▸ **EXERCISE TASKS**:
A - In the forum post below, which hardware did the author switch Home Assistant to when restoring the snapshot?
B - List every consequence of the malformed database that the forum post below names.

▸ **PROVIDED PASSAGE**:

Fix corrupted / malformed SQLite database (home-assistant_v2.db)

e-raser · December 19, 2020, 6:27pm

I restored a snapshot when switching hardware / sd card (HASS OS on Pi 2 B 32 bit to HASS OS on Pi 3 B+ 64 bit).

Result:

The home-assistant_v2.db from a restored snapshot is malformed or corrupted. This leads so error messages and not functional Home Assistant (history graphs not generated/shown, sensor state changes aren´t stored etc.).

I tested it several times, in every test case the SQLite database got corrupted. Either during backup (creating the snapshot) or restore process.

sqlalchemy.exc.DatabaseError: (sqlite3.DatabaseError) database disk image is malformed
2020-12-19 16:08:43 ERROR (SyncWorker_6) [homeassistant.components.recorder.util] Error executing query: (sqlite3.DatabaseError) database disk image is malformed
(Background on this error at: http://sqlalche.me/e/13/4xp6)

As I was searching the HA community I quickly discovered this is a common issue, there are lots of topics related to this problem, seems to be a MASSIVE one.

The “solution” (in my opinion a workaround, at best) proposed in almost all those topics: delete the database, start from scratch. I was really wondering how everyone can accept the “just delete that damn sqlite db and your good to go!” workaround so all history data is gone.

For me personal it´s just not acceptable to loose all my history data every now and then. Especially when you´re not yet into putting medium and long-term data in e. g. InfluxDB. You never know when you´ll need to restore a snapshot, that´s what backups are for: being prepared for the worst case. So currently that´s not a reliable backup and restore progress at all.

▸ **PROVIDED DATA**:

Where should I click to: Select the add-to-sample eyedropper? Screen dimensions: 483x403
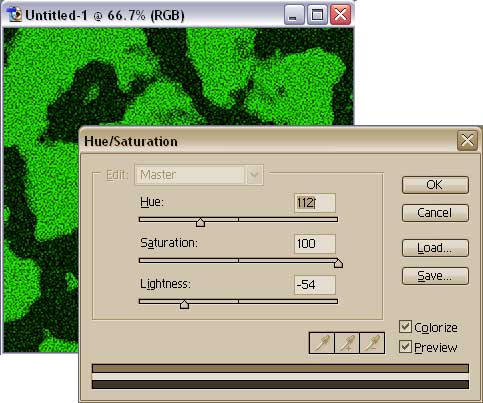tap(347, 343)
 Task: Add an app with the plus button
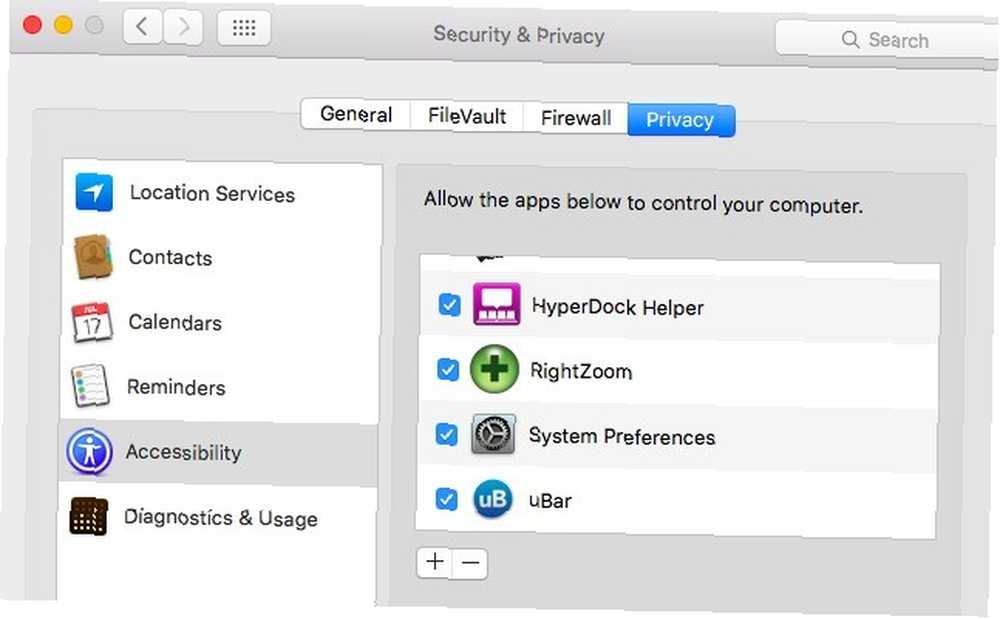pyautogui.click(x=435, y=562)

▸ **SOLVED PROBLEMS**:
A - HASS OS on a Pi 3 B+ (64 bit)

B -
- Error messages
- A non-functional Home Assistant
- History graphs not generated or shown
- Sensor state changes not stored